Substitution of characters
Project-specific rules for character substitutions can be defined via the “FirstSpirit AdvancedUrlFactory Configuration” project component. (For information on project components see Project components (→Documentation for Administrators).)
Here either
- one of the server-wide conversion rules can be selected or
- a project-specific conversion rule can be defined.
1. Server-wide conversion rules are defined in the FirstSpirit ServerManager under Server properties / Conversion rules (see Conversion rules (→Documentation for Administrators)).
The desired rule can be selected from the “Conversion rule” drop-down box. The definition is then displayed in the “Definition” field. It cannot be edited here.
2. A project-specific conversion rule can be defined if -CUSTOM- is selected in the “Conversion rule” drop-down box.
Each rule must be in one line and consists of two values separated by an equal sign:
- on the left the special character to be transformed, either entered directly via keyboard or as hexadecimal code (e.g. 0xe4 for ae).
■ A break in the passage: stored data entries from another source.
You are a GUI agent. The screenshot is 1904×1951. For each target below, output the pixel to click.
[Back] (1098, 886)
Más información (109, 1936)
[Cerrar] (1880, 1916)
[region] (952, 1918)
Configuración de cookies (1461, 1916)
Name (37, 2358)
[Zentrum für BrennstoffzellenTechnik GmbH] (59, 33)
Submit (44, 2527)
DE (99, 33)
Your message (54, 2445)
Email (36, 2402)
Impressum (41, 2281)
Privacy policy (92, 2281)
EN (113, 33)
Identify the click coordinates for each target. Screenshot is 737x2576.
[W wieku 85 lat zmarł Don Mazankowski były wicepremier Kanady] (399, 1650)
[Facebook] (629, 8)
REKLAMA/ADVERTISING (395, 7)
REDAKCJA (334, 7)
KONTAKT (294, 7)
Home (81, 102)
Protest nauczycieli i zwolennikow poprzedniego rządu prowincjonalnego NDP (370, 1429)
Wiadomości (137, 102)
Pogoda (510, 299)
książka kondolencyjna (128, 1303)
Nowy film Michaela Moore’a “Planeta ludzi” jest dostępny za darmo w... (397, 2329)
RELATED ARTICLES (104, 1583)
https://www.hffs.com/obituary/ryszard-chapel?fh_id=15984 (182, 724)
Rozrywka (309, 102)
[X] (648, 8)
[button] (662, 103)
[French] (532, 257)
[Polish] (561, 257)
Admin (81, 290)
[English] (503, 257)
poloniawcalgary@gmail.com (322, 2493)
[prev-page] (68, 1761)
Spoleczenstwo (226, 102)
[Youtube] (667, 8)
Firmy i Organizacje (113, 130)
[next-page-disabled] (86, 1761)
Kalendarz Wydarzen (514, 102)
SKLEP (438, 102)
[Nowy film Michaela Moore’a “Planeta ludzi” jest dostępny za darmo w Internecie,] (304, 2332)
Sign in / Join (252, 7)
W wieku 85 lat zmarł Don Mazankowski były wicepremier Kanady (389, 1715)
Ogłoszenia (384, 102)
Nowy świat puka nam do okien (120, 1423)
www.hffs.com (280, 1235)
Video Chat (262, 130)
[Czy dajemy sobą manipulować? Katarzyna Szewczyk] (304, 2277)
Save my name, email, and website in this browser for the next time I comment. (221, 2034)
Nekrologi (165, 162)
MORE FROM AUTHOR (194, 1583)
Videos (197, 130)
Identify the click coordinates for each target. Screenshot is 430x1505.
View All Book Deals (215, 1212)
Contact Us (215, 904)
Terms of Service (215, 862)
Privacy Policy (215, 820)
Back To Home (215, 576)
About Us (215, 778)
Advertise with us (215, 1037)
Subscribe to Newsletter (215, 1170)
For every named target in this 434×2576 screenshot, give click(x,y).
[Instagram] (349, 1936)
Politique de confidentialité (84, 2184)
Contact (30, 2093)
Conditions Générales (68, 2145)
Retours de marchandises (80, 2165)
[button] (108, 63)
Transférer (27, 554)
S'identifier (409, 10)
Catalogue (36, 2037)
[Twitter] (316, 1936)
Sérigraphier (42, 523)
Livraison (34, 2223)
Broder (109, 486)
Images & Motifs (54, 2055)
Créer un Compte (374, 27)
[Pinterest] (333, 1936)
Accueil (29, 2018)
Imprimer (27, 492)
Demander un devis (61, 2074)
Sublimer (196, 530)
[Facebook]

- on the right the valid character(s) into which the special character is to be converted when using the Advanced URL Creator, in double quotation marks.
Note: Equals signs (0x3D), spaces (0xa0) and some control characters must be specified in hexadecimal code.
Example:
[convert]
Ä="Ae"
Ö="Oe"
Ü="Ue"
ä="ae"
ö="oe"
ü="ue"
ß="ss"
Menu levels and page references
Every page reference that must be included is generated along with its folder path (menu levels). Menu levels without a page reference are not included during generation unless they contain one or more additional menu levels with released page references. For page references and menu levels alike, the display names are used so that all URLs can be generated with fully support for multiple languages.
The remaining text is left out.